OK, the following things are needed for backup to work (see here)

Some questions @JimMadge:

  1. Are we happy to make these changes to the storage account that has /ingress and /egress in it or would we rather do this somewhere else
  2. What do we actually want to back up? Which of /home, /ingress, /egress, /shared should we be backing up?
  3. Are we happy with running e.g. rsync daily to copy whichever subset of the above directories we want to backup? Would losing file permissions/ownership be a problem?

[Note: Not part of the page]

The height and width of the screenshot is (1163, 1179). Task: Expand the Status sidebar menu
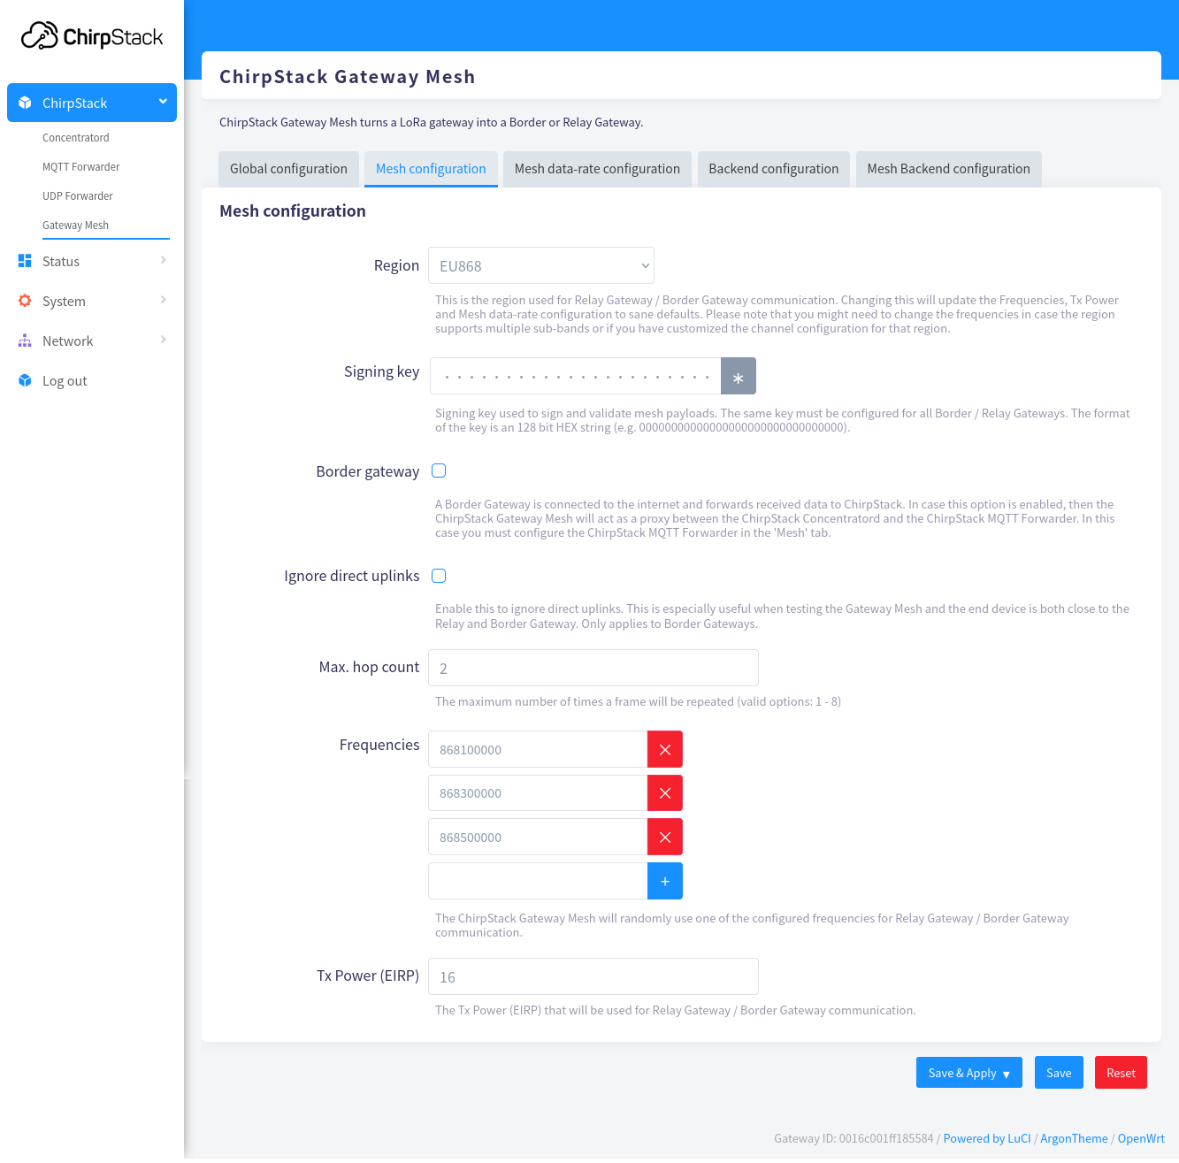tap(92, 261)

Depending on what we think, I'll either write something minimal that could target v5.0.0 or make a more major change that targets v5.1.0

JimMadge commented 1 month ago
  • the storage account needs to be STORAGE_V2 (not BLOCK_BLOB_STORAGE)
  • we need to disable HNS and the NFSv3 flag (not sure whether this disables NFS or not)

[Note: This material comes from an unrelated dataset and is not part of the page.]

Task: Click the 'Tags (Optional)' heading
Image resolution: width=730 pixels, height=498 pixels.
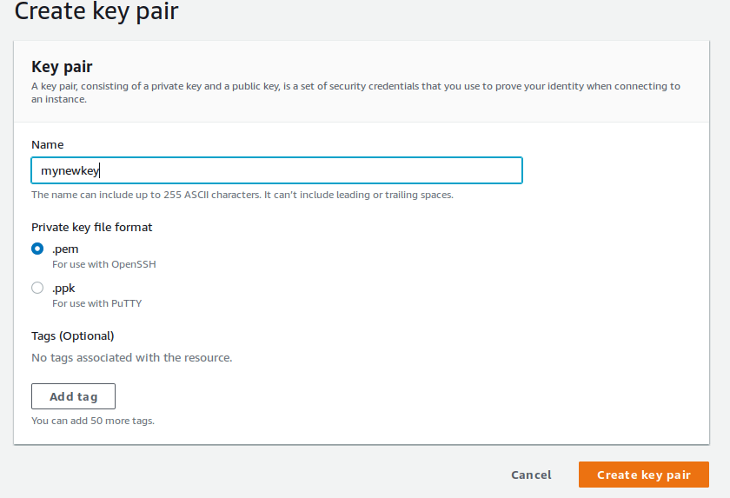Action: (x=73, y=335)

I think this means we cannot backup those. HNS is required for NFSv3 and I think storage v2 doesn't support NFSv3.

I think we shouldn't backup /ingress. It is read-only inside SREs and it would be better to delete all copies than to forget to delete a copy and risk it leaking.

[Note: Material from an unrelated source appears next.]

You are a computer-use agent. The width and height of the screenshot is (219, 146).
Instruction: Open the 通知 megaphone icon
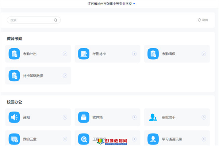click(x=14, y=117)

My guess would be we want to backup,

If we are going to use a command line tool instead of Azure resources. I think we should go with something like borg which will handle encryption, de-duplication, compression.

jemrobinson commented 1 month ago

I'm suggesting using a command line tool to copy the files from a storage account that we can't back up (e.g. things we're mounting over NFS) into a storage account that we can back up.

I think we probably want the backup account to maintain the file structure of the things we're backing up, so we can easily restore single files or folders from backup. I could be convinced that it's better to store binary dumps from an archiving tool if there's a sensible restore-from-backup workflow that doesn't involve admins trying to run commands through the serial console!

JimMadge commented 1 month ago

Oh I see.

I think that would still require some manual intervention though. If we had /backup which was managed by Azure Backup Vault, we could restore that directory but would still need to propagate any roll back to /output, /shared, etc..

It feels more robust to have a one step process like borgmatic restore than click some things in the portal then run a script.

I'm sure we could have a CLI entrypoint which runs the restore commands.

jemrobinson commented 1 month ago

Here are some relevant DSPT requirements:

How does your organisation make sure that there are working backups of all important data and information?

Are backups routinely tested to make sure that data and information can be restored?

Are your backups kept separate from your network ('offline'), or in a cloud service designed for this purpose?

I think Azure Backup meets the last one, but if we use borg we would need to work out how to store these "separate from our network".

jemrobinson commented 1 month ago

duplicity might be an option. Here's a guide to backing up to Azure storage.

JimMadge commented 1 month ago

Are your backups kept separate from your network ('offline'), or in a cloud service designed for this purpose?

We should be careful with that, I think there would often be a legal obligation to not transfer the the data outside of our network.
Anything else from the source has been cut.